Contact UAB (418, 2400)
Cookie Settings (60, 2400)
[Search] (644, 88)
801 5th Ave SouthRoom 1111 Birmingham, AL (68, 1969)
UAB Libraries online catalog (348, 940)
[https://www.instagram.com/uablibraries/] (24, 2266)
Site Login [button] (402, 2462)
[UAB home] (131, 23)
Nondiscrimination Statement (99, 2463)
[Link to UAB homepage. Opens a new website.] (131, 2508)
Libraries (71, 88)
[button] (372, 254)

» WHAT NEEDS TO BE DONE: Take the line that contains "[UAB home] (131, 23)" and every line after it to the end of the entries above, and reproduce them exactly.

» EXPECTED ANSWER:
[UAB home] (131, 23)
Nondiscrimination Statement (99, 2463)
[Link to UAB homepage. Opens a new website.] (131, 2508)
Libraries (71, 88)
[button] (372, 254)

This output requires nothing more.